4 of 282 comments (clear)

  1. my take on ESR by Anonymous Coward · · Score: 0, Flamebait
    ESR is pompous, loud-mouthed, unproductive, and tried to get very rich from the hard work of OSS contributors, taking out proportionately far more than he put in.

    There's nothing worse than having someone on your side who makes you look so bad they might as well be playing for the other team.

  2. The kernel is written in C by chiasmus1 · · Score: 1, Flamebait

    Your function looks a little bit like c++. This could not be the kernel because the kernel is written in c.

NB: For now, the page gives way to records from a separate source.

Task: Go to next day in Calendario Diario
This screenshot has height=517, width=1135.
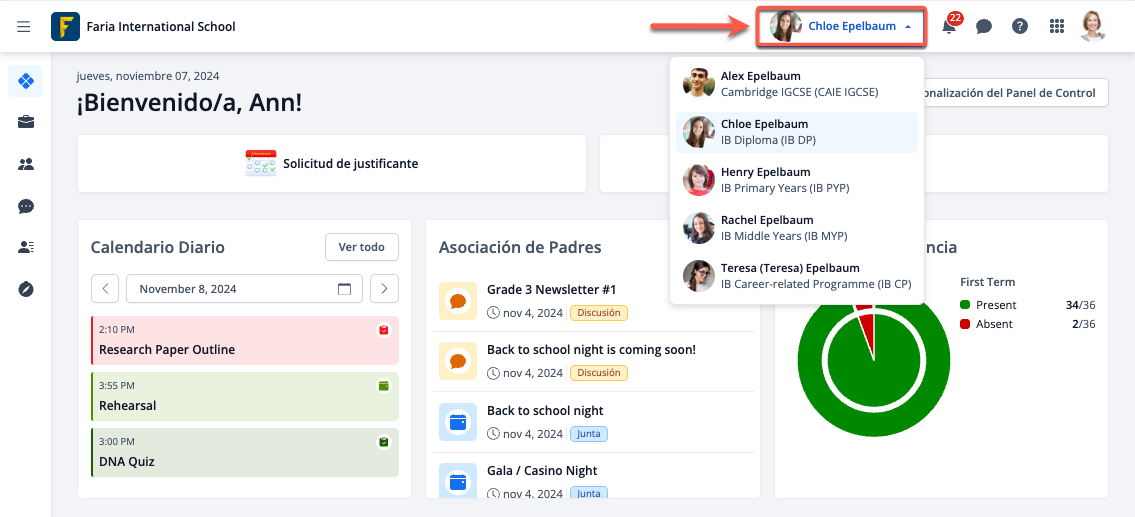Action: [384, 289]
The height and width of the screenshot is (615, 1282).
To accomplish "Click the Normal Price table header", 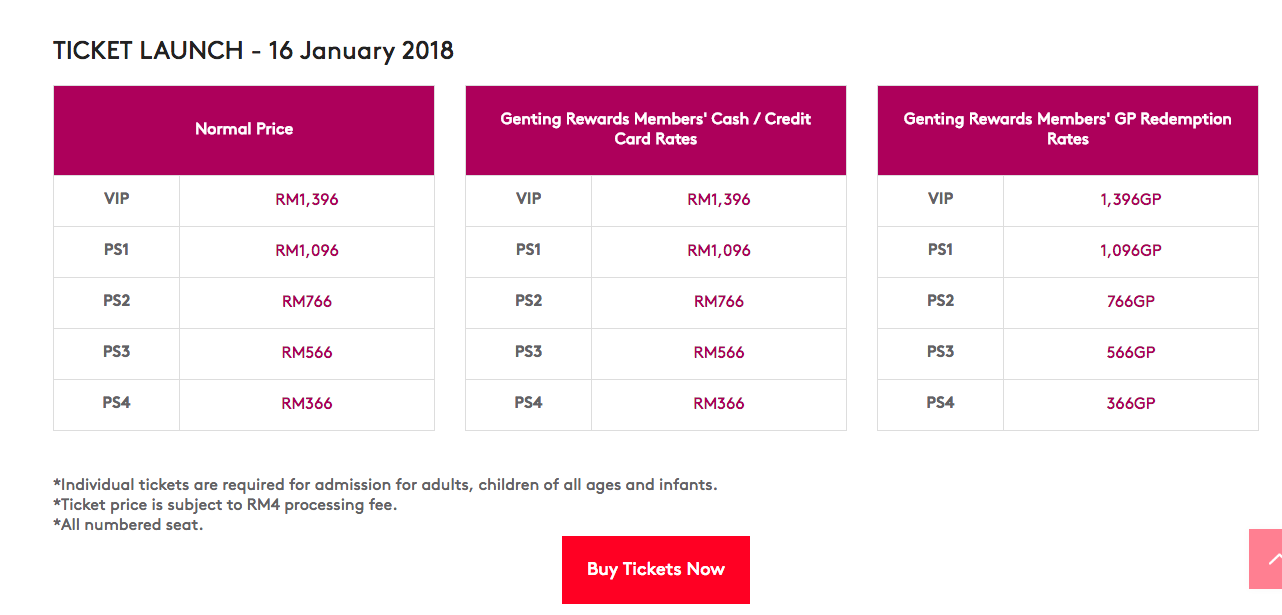I will coord(244,129).
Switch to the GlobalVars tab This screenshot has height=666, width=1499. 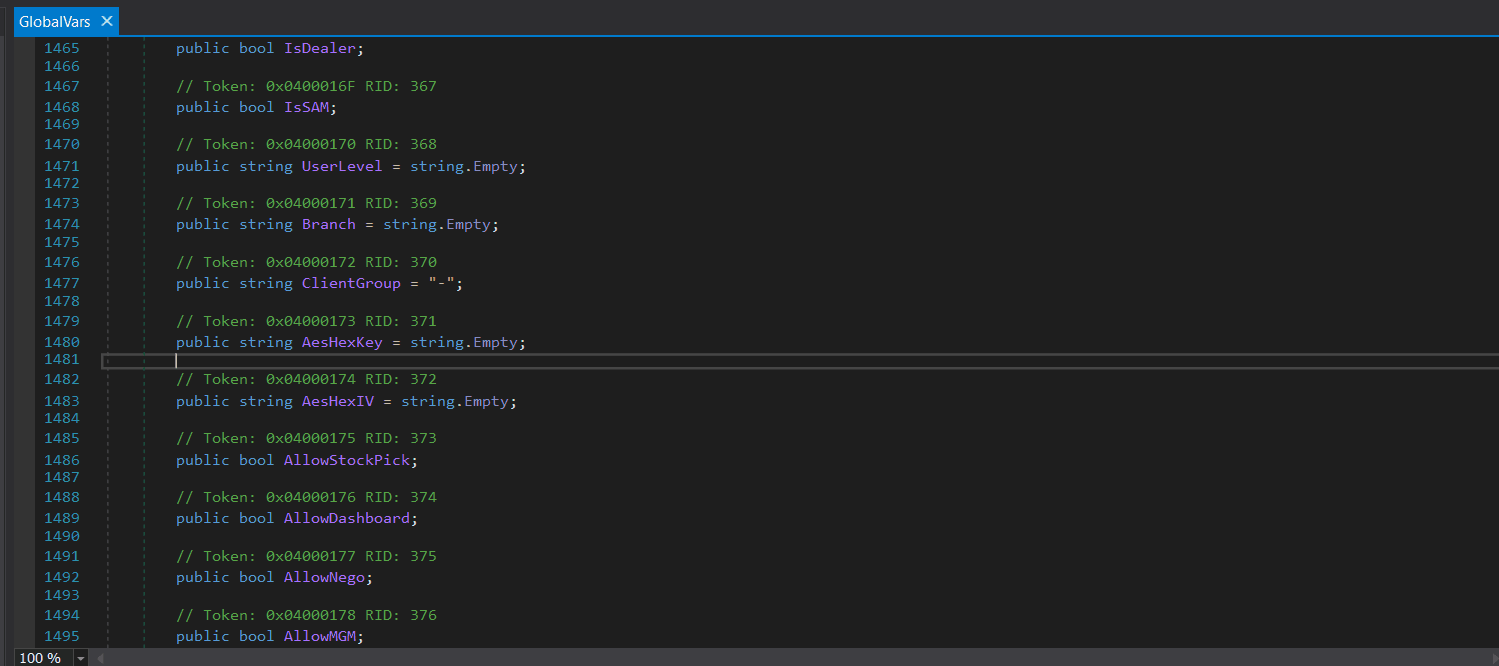click(55, 20)
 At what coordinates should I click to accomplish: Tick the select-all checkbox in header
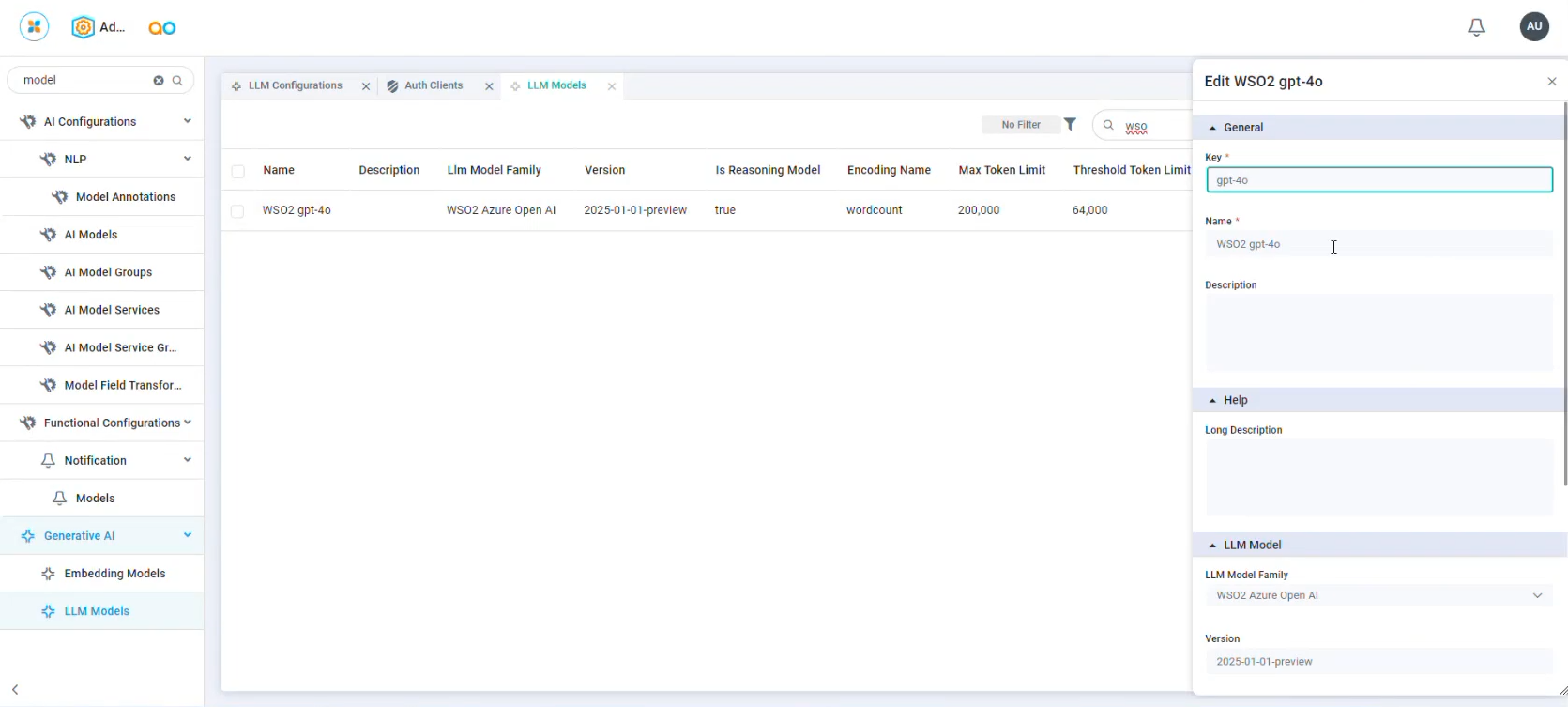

  3. Re:SCO/IBM....what's this all about? by greenalbatros · · Score: 0, Flamebait

    Can someone explain to me what this is all about please, preferably in a paragraph and in plain english

    no

    --
    this sig steers like a cow. and i can prove it
  4. OT: (Re:This is all about PROJECT MONTEREY!!!) by mandolin · · Score: 0, Flamebait
    Monterey was a real, live, flesh and blood endeavor in which SCO and IBM partnered to write a new, 64-bit, proprietary Über-Unix on Intel hardware

    And honestly, WTF was SCO smoking when they decided to do that. When two or more companies collaborate (as opposed to having a customer/provider relationship) somebody *always* gets screwed.

    Didn't they learn anything from OSF/1? What about OS/2? What about Itanium?